§ Extract to read
▬▬▬
Tim O’Brian’s work, “The Things They Carried”, illustrates parts of the life stories of several Vietnam soldiers who are actively engaged on the battlefront. O’Brian discusses how each soldier carries different components. His descriptions of the physical aspects are meant to represent all of the baggage that soldiers have to carry whether it is actual physical objects or the emotional effects such as PTSD. Vermetten’s work is significant to Tim O’Brian’s essay because it shows the relevance of PTSD in the Vietnam War scene. Lieutenant Cross took complete responsibility for the death of Lavender and blamed it on his obsession with a woman named Martha. O’Brian continued to address how Cross became very depressed and retreated to focusing on self-blame. This is an example of how PTSD can adversely affect even those soldiers not necessarily in direct combat because they see the effects of combat on others or take on the blame for those in battle. In Cross’ case, his burden was even larger because he had been responsible for the safety of Lavender and his other officers because he was in a higher-ranking position. O’Brian wrote, “They all carried ghosts” (332). He writes of a time when the officers had to “search villages without knowing what to look for, not caring, kicking over jars of rice, frisking children and old men, blowing tunnels... then forming up and moving on to the next village” (335). These types of mechanical behavior, without much regard for human life, is what Vermetten argues can have an impact on the soldiers and cause various versions of PTSD after the war. Putting aside their own moral standards and beliefs in order to complete their job played a major role in the effects of PTSD on the soldiers.

In Ackerman’s “Psychological Dynamics of the Familial Organism”, he discusses how the societal roles of each gender changed during the Vietnam era and how the newer decade of parents felt lost in transition from early adulthood to an older generation. His work is centered on changing family dynamics throughout the years. He highlights the change from an individual unit of growth to one that is rooted in family. He limits his topic even further and focuses primarily on the female gender as a whole. Ackerman brings attention to the new desire of the women at the time to achieve gender equality when taking on a new role in the industry, emancipation, and their own sexual awakening. Ackerman relates this spark of reform to how the male figure in the household moves away from working at the home, and the mother assumes their position. The traditional values transition to a more self-selection program in which marriages are based on compatibility, and the family is focused on the children.
▬▬▬
§ Exercise instructions
**a)** In the essay above on the Vietnam War era, which short quotation from O'Brian is cited with page number 332?
**b)** Continue the essay above on the Vietnam War era, picking up right after its final sentence.

§ Given entries
▬▬▬
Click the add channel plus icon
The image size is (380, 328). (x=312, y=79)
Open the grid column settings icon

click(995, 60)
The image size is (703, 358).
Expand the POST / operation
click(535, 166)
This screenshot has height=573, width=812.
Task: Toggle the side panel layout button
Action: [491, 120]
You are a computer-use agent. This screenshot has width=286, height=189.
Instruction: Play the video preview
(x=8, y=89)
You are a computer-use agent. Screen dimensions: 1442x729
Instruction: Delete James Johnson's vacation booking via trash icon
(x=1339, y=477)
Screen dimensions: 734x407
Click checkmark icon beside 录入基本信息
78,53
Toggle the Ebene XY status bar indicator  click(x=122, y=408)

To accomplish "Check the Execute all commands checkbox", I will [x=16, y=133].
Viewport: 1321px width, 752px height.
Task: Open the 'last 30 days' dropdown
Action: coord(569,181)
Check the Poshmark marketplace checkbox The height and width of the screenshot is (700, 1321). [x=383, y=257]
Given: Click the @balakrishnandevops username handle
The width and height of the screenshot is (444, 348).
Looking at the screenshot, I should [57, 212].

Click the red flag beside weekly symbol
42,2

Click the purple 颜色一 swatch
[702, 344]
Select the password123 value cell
▬▬▬
§ Answers in order
**a)** "They all carried ghosts"

**b)**
Ackerman mentions that, during this gender role transition, the mother becomes a homemaker in every way. She takes care of the kids and the house so that the father can assume his respectable role in either the military or in a more industrial setting. In his essay, O’Brian highlights the guilt that the soldiers feel toward leaving their families and the sense of responsibility that they hold toward them. According to O’Brian, being a soldier was an honor, and they would rather “die so as not to die of embarrassment” (339). He hints that knowing that their families were counting on them at home was what helped them to push on and keep going. Depicted through Cross’ view on returning to Martha, family had started to become a higher priority for people at the time, and the main objective for soldiers was to serve their country to the best of their abilities and bring honor to their family but return home to loved ones as soon as possible.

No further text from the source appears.